Helping early-stage teams know what their programs need next

Gene Petrella, Founder

Provided solutions across RNA research, development, and manufacturing lifecycle. Brokered partnerships and collaborations.

Led enabling technologies and IND-enabling in vitro pharmacology, including development of LNP–mRNA delivery approaches for engineered protein therapeutics and biomarker-driven precision medicine in autoimmune/inflammatory disease, resulting in one pending U.S. patent.
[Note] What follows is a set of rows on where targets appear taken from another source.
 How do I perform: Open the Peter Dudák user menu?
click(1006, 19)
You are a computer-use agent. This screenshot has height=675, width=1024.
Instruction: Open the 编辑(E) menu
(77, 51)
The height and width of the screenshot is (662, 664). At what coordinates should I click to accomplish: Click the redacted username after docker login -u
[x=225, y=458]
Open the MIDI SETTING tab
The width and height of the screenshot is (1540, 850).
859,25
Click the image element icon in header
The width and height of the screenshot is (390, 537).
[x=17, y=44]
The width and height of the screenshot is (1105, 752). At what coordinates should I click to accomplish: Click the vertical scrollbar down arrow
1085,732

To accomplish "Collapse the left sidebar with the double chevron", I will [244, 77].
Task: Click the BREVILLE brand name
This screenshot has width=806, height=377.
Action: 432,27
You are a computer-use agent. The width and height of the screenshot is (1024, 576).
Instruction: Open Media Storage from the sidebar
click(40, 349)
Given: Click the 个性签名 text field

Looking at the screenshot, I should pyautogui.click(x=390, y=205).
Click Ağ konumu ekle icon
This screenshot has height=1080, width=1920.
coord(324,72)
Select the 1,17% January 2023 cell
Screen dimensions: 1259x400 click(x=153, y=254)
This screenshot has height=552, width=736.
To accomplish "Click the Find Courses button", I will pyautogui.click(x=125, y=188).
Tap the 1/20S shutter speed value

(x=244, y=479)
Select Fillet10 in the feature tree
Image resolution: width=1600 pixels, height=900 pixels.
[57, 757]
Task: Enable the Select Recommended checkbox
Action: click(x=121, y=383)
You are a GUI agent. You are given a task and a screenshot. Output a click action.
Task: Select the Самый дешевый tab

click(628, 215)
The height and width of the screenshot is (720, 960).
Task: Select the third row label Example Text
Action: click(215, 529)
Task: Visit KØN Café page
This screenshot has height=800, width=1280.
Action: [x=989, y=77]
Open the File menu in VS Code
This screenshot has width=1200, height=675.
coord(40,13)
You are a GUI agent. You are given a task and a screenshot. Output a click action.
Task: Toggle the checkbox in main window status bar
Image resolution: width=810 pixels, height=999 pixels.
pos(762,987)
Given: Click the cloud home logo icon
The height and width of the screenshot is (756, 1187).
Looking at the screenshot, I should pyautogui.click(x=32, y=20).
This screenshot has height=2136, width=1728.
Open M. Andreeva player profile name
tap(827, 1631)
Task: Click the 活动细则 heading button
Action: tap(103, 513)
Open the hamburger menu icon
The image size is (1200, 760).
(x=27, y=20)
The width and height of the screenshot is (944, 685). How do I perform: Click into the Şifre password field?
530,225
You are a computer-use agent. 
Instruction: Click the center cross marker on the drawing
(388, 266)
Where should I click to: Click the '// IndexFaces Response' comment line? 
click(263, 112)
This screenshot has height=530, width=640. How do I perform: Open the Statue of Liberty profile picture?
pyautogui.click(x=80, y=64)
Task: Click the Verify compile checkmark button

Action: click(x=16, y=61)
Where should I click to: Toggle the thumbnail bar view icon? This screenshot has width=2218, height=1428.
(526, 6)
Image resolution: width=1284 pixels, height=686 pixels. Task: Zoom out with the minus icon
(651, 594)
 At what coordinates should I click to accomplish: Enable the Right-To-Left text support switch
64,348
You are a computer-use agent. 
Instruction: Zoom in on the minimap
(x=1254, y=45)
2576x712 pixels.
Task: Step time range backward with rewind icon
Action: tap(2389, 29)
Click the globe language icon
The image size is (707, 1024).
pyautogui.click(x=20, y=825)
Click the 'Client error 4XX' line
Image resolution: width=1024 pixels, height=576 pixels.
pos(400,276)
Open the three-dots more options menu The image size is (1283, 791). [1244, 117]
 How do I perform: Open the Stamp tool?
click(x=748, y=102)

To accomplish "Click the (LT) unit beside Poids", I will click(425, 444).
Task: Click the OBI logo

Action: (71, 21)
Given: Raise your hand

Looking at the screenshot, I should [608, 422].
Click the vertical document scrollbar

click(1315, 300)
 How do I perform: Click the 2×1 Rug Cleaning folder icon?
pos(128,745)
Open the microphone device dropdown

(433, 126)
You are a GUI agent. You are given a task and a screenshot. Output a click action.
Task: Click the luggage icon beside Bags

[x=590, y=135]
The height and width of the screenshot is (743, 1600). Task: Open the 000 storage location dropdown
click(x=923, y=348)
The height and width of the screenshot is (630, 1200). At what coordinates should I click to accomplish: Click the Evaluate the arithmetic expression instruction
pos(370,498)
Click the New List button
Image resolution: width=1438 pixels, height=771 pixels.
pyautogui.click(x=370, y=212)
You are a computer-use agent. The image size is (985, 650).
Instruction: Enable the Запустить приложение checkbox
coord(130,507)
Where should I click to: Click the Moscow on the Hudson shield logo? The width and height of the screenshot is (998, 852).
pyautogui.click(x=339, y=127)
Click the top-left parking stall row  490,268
Leveraged scientific depth and network relationships to secure new clients and expand discovery biology capabilities.

Led platform initiatives spanning RNA editing and in vivo biology operations, including scaling internal capabilities and CRO execution models.

Founded TargetRNA, a start-up focused on enabling rapid discovery of small-molecule therapeutics targeting RNA. Led fundraising, team building, platform development, scientific strategy, and company operations.

Led RNA-targeting drug discovery efforts in neuromuscular diseases, spearheading a myotonic dystrophy program approved at the highest research level and catalyzing the institute-wide global RNA Initiative. 

Developed and deployed high-throughput biochemical, cellular, and imaging platforms, executed a 1.5M-compound high-throughput screening (HTS), and discovered novel small-molecule chemotypes that reversed disease phenotypes in patient-derived cellular models. 

Piloted muscle atrophy and facioscapulohumeral muscular dystrophy (FSHD) programs later adopted by the Musculoskeletal Disease Area, with compounds advancing toward clinical development.

Helped establish the Drug Discovery Incubator and co-founded the Academic HTS Partnership Program, building early discovery biology capabilities and leading a synthetic lethality screen in p53-mutant cancers that launched an institute-wide oncology program. 

Co-founded and led a proteomics-based target identification platform supporting multiple disease areas through mechanism-of-action and target discovery studies.

These contributions were recognized with the NIBR Team Award (2010) and NIBR Star Award (2013).

Advanced HTS-ready biochemical assays and developed protein-stability approaches that enabled determination of the first 3D structure of ZAP kinase.

Helped develop and industrialize ThermoFluor® (differential scanning fluorimetry/DSF) into a core discovery platform and led biophysics/HTS operations supporting internal programs and major partnerships. These contributions included five issued U.S. patents covering ThermoFluor®/thermal shift assay methods.